Abstract:
Wear liners in abrasive material handling apparatus or equipment in positions to receive the impact and scouring by hard materials such as sharp rocks, broken glass, tin cans, metal pieces and other hard particles at all impact angles including acute angles and at high velocities. Such liners comprise a layer of vulcanized rubber or equivalent material having an impact receiving surface that is smooth and continuous, with one or more sheets of abrasive resistant wire mesh embedded in said layer parallel with and spaced below said surface, and with said sheets, when more than one, spaced from each other and parallel. The rubber or rubber-like material is substantially inseparably vulcanized or bonded to the wires of said sheet or sheets and is of approximately 60 Shore durometer hardness.

Description:
This is a continuation of application Ser. No. 575,773, filed May 9, 1975, now abandoned. 
    
    
     BACKGROUND 
     Rubber linings in abrasive-material handling equipment such as centrifugal pumps for dredging sand, mud and for pumping slurry are old. The use of such liners is normally for purpose of economy and to enable quick replacement when worn beyond a certain point. Formerly, either no liners were used for dredging or pumping the foregoing materials or cast alloy iron or steel liners were used. Rubber was found to be much more economical, when pumping clean, abrasive sand.
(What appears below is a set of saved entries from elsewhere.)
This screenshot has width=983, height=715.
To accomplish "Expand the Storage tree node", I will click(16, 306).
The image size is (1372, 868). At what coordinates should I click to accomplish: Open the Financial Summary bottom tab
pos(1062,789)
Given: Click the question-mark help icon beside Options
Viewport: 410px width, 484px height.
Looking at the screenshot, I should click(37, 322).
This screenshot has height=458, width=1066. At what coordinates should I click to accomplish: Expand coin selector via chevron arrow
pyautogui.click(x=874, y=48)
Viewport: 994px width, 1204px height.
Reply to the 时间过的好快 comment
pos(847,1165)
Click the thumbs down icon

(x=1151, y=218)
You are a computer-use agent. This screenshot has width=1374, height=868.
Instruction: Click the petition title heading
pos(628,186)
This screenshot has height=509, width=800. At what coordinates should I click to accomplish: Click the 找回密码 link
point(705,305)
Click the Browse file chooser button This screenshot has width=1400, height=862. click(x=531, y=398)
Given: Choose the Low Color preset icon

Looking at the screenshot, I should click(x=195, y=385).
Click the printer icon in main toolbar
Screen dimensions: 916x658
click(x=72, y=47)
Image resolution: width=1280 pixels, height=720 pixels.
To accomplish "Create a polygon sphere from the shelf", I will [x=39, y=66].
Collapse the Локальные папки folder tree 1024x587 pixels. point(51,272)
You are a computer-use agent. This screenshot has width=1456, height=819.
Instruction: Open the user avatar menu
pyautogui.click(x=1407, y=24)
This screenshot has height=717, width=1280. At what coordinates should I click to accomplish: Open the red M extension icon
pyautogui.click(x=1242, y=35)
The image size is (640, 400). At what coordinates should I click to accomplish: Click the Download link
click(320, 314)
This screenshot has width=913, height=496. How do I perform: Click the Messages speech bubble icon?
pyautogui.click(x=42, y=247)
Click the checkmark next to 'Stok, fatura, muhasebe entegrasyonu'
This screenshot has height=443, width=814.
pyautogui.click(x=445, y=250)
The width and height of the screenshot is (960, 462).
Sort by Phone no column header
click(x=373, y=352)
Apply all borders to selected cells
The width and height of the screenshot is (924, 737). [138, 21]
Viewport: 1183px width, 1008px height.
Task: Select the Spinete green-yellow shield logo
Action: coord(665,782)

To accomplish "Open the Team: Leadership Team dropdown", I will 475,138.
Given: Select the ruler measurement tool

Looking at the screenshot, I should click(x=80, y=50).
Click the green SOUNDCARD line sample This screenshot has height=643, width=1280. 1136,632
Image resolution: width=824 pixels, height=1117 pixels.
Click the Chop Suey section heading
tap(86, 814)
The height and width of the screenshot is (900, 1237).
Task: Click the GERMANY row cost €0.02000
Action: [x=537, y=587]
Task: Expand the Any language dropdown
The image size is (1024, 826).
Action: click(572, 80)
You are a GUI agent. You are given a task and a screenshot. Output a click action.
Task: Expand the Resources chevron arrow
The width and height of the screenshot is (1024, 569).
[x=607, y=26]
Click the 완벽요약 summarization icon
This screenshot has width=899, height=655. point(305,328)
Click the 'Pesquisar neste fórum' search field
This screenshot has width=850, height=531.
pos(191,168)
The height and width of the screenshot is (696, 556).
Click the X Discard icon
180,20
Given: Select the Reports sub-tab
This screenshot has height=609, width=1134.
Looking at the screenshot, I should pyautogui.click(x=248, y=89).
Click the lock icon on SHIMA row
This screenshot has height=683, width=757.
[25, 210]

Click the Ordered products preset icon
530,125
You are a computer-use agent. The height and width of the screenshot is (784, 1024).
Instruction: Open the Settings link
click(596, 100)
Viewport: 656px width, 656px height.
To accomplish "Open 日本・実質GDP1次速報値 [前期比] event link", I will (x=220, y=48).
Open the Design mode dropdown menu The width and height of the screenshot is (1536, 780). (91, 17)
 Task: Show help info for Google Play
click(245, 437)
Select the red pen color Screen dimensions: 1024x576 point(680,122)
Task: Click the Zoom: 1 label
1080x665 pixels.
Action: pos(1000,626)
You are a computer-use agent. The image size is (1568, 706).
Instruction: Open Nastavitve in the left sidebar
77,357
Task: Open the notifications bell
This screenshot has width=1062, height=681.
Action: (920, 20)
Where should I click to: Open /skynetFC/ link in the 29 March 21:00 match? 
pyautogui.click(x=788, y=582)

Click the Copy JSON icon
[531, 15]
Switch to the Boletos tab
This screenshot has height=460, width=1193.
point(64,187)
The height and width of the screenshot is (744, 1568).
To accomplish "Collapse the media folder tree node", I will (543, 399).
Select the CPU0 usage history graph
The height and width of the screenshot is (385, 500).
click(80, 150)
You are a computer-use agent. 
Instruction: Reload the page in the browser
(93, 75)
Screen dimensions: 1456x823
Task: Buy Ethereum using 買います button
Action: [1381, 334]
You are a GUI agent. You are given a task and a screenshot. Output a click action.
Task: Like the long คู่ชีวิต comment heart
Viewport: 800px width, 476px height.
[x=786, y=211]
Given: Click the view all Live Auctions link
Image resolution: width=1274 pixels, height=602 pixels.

However, where the material being pumped or dredged included sharp rocks, broken glass, tin cans, pieces of metal and other sharp hard particles found in trash as may accumulate in the beds of canals, rivers, harbors and other bodies of water, the use of rubber wear components in the centrifugal dredges has been found to be valueless, because the sharp objects remove large pieces of the rubber. 
     Also, heretofore, rubber liners have been used as impact receiving wear components in hoppers, chutes, and the like to resist the wear due to rocks and the like that are handled, but such liners are not used where the angle of impact is less than forty degrees and the rate of movement of the material thereover is greater than twenty feet per second, due to greatly accelerated wear where these limits are exceeded. Such liners are specially formed to present surfaces having angles of impact as close to ninety degrees as possible to enable the resiliency of the relatively soft rubber to absorb much of the shock free from the shearing effect of a low angle of impact. 
     Liners in centrifugal dredge and slurry pumps have heretofore been manufactured to provide continuous volute portions circumferentially around the impeller, and continuous door or side walls, although they and the casing may be split in the plane of the volute for insertion and removal of the liners. In either instance the wear is not uniform but occurs in different areas. To extend the life of the costly metal liners, an expensive and time consuming expedient is adopted for building up the worn areas with welding, and applying hard faced welding surfaces. Otherwise the liners are replaced, although extensive areas of the wear surfaces show little wear. 
     The side or door liners show wear in many instances between the runner-shrouds or discs and the liners adjacent thereto due to movement of the water and abrasive material from the volute portion across the faces of said liners and the inlet under the influence of the high pressure differential between said portion and the inlet portion, the pressure at the latter being negative. This wear across the liners progressively reduces the efficiency of the pump as the wear increases, with a resultant rise in the operation costs. Here again, in the case of the metal liners, resort is made to building up the worn areas with welding. 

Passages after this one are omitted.